CRONACACULTURA

Nuovi indizi sulla morte di Ötzi

Dr_Egarter_Dr_Zink_samplingCRONACA – È un’analisi di proteine a fornire nuovi indizi su un omicidio irrisolto di oltre 5000 anni fa. La vittima è illustre, così famosa da meritare un posto d’onore in un museo. Si tratta di Ötzi, la mummia dell’Età del rame ritrovata nel 1991 sulle Alpi al confine tra l’Italia e l’Austria, ora conservata al Museo Archeologico dell’Alto Adige.

Considerata una delle più antiche mummie scoperte, Ötzi è stato oggetto di numerosi studi che hanno permesso di ricostruire molti dettagli sulla vita e la biologia degli esseri umani dell’Età del rame.
Una risorsa preziosa per i ricercatori, soprattutto per il particolare processo di mummificazione naturale a cui è andato incontro il suo corpo. Ötzi, chiamato anche Iceman, è infatti una considerato una “mummia umida”, a causa dell’acqua ancora contenuta nelle cellule del suo corpo, caratteristica che ha permesso di sottoporre i tessuti a moderne analisi scientifiche.

Dopo la pubblicazione del suo genoma nel 2012, un gruppo di ricercatori dell’European Academy of Bolzano/Bozen (EURAC), della Saarland University, della Kiel University e di altri centri europei hanno analizzato ora il complesso di proteine contenuto in alcuni campioni di cervello prelevati dalla mummia. Lo studio delle proteine presenti in un tessuto offre alcuni vantaggi rispetto al sequenziamento del DNA. Innanzi tutto la maggiore sopravvivenza di queste molecole nei campioni prelevati da mummie, a fronte di un più rapido decadimento del DNA.

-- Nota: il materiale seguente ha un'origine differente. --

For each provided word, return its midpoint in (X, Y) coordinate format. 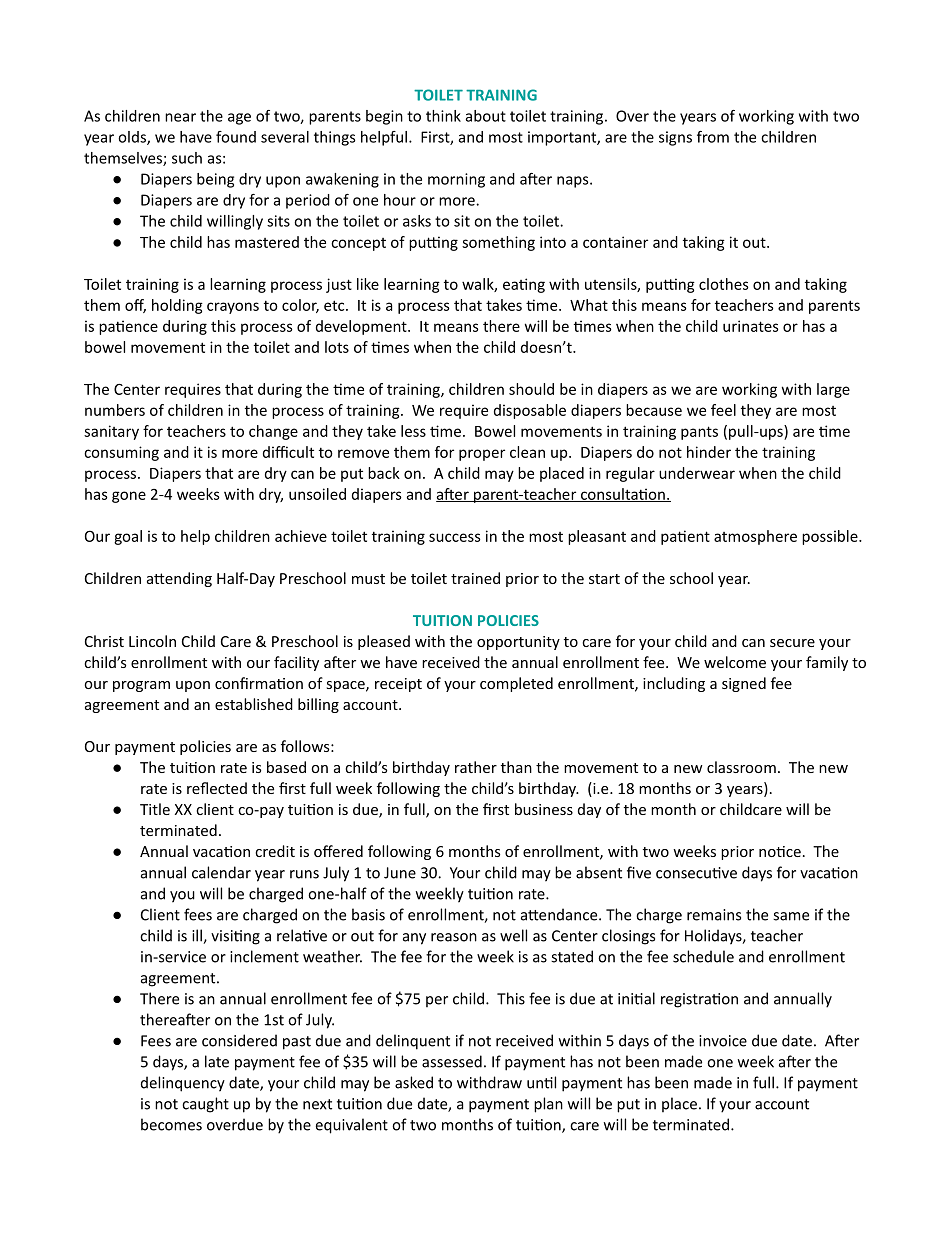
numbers (115, 410)
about (486, 116)
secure (792, 643)
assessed (452, 1061)
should (531, 389)
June (400, 873)
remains (714, 915)
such (187, 158)
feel (723, 410)
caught (205, 1105)
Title (155, 809)
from (713, 137)
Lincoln (152, 641)
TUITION (442, 620)
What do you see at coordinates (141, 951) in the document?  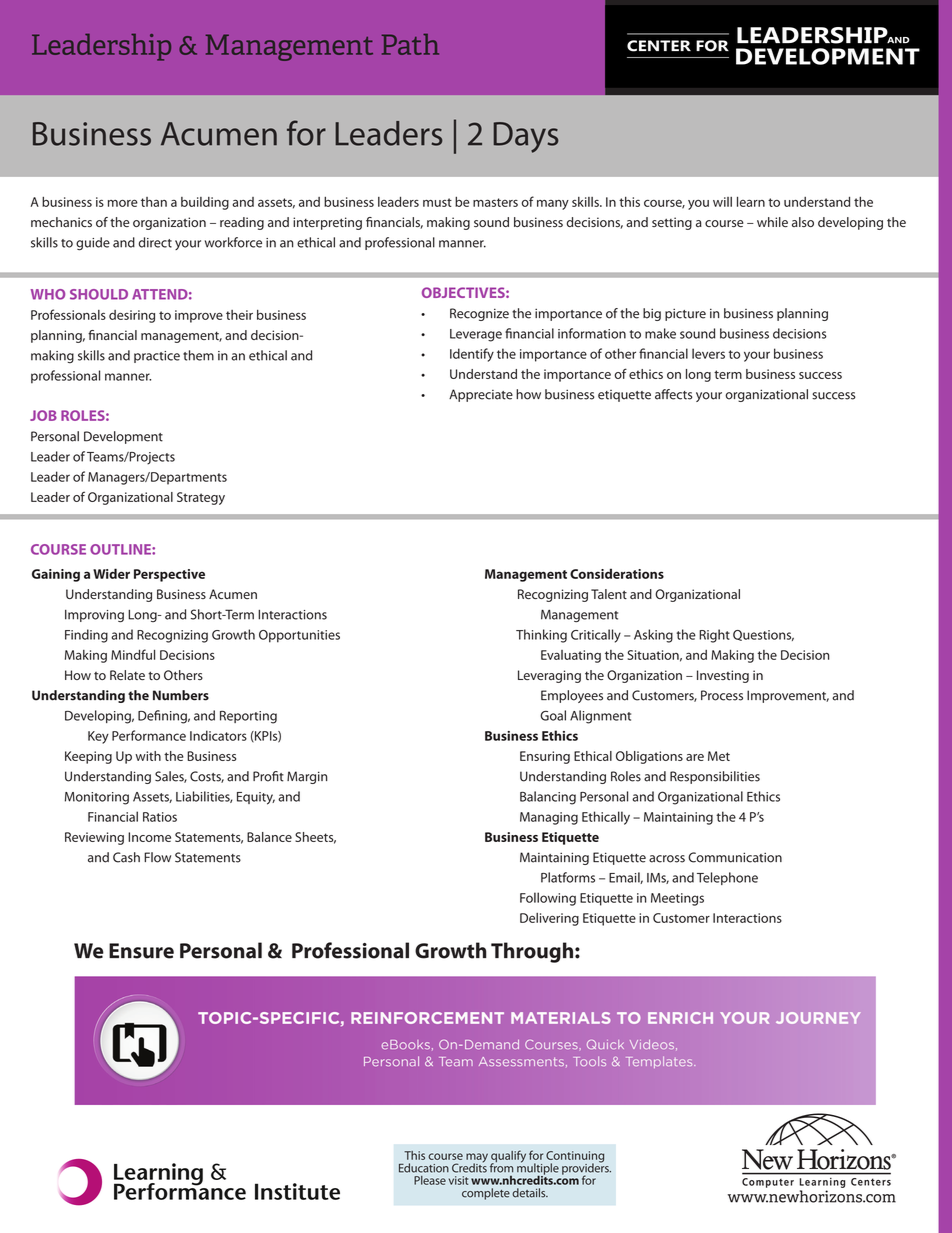 I see `Ensure` at bounding box center [141, 951].
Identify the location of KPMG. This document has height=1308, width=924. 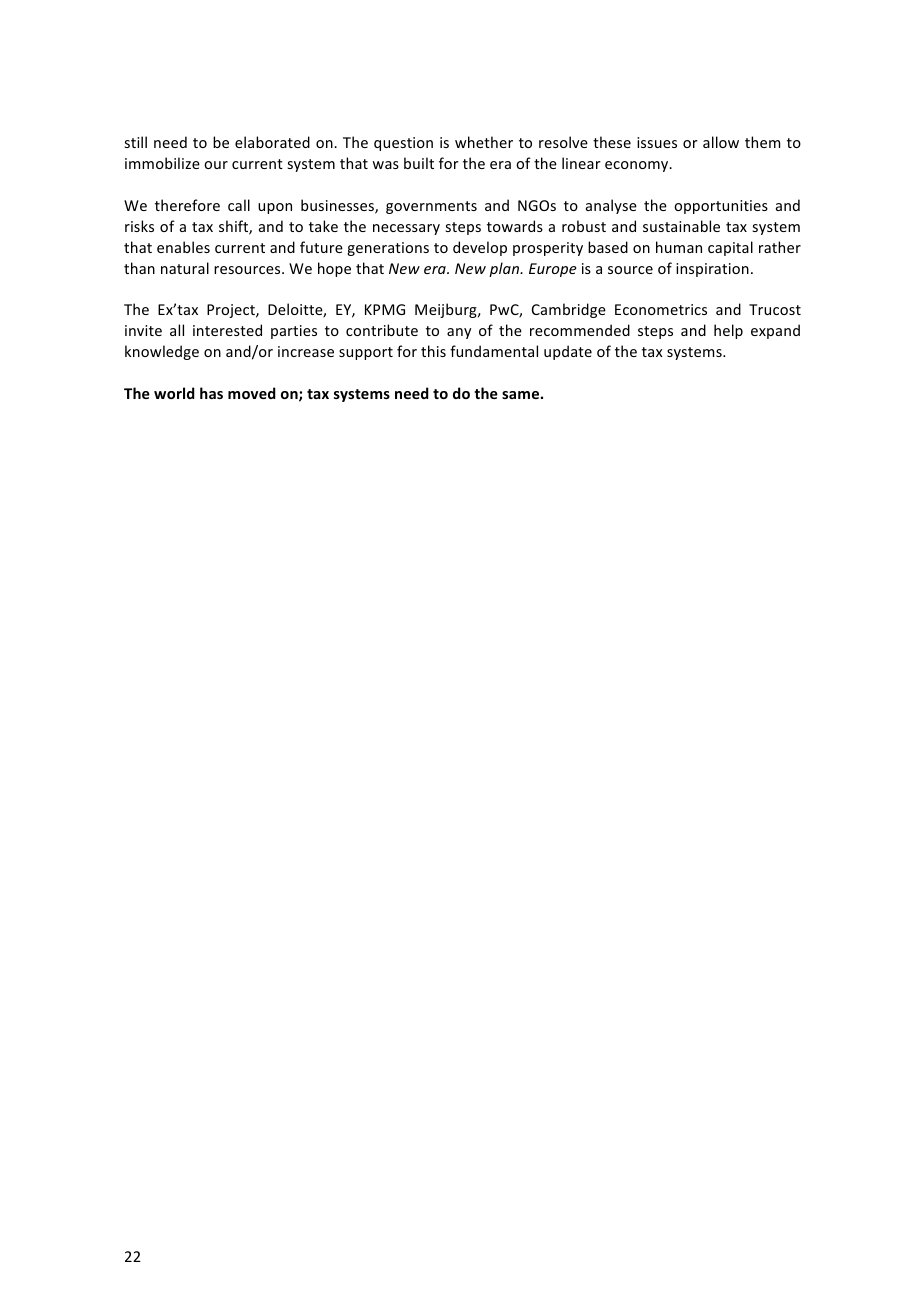
(385, 309).
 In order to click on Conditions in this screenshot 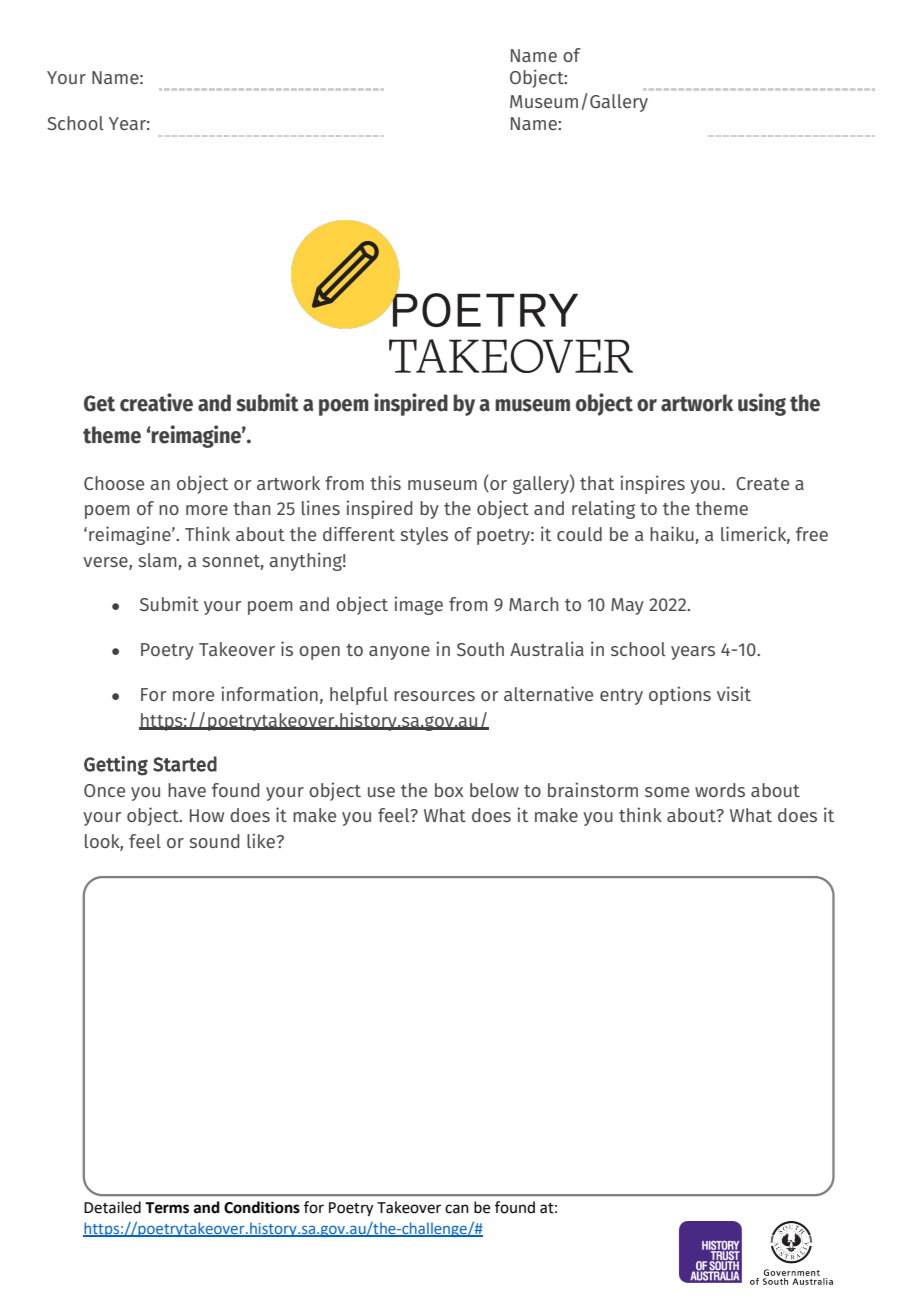, I will do `click(262, 1207)`.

L’analisi delle proteine espresse, inoltre, fornisce ulteriori informazioni su quali particolari geni erano attivi nel tessuto studiato. E può portare, come in questo caso, un nuovo indizio sulla possibile causa di morte di Ötzi, supportando l’idea che l’uomo abbia subito un colpo al cranio al momento del decesso. Tra le molecole osservate nei campioni, infatti, gli scienziati hanno sottolineato la presenza di un gruppo di proteine legate a risposte di stress, e un altro set di proteine coinvolte nella coagulazione del sangue. Se questi risultati da soli non basterebbero a convincere un moderno medico legale delle cause di morte di un cadavere, possono però dare supporto alle analisi effettuate sul cervello di Ötzi alcuni anni fa, che avevano rivelato la presenza di possibili lesioni osservate in scansioni TC (tomografia computerizzata).

Lo studio, pubblicato sulla rivista Cellular and Molecular Life Sciences, non fornisce soltanto indizi per risolvere un possibile omicidio. I nuovi metodi utilizzati per analizzare il complesso di proteine rappresentano un importante avanzamento per lo studio di reperti archeologici umani.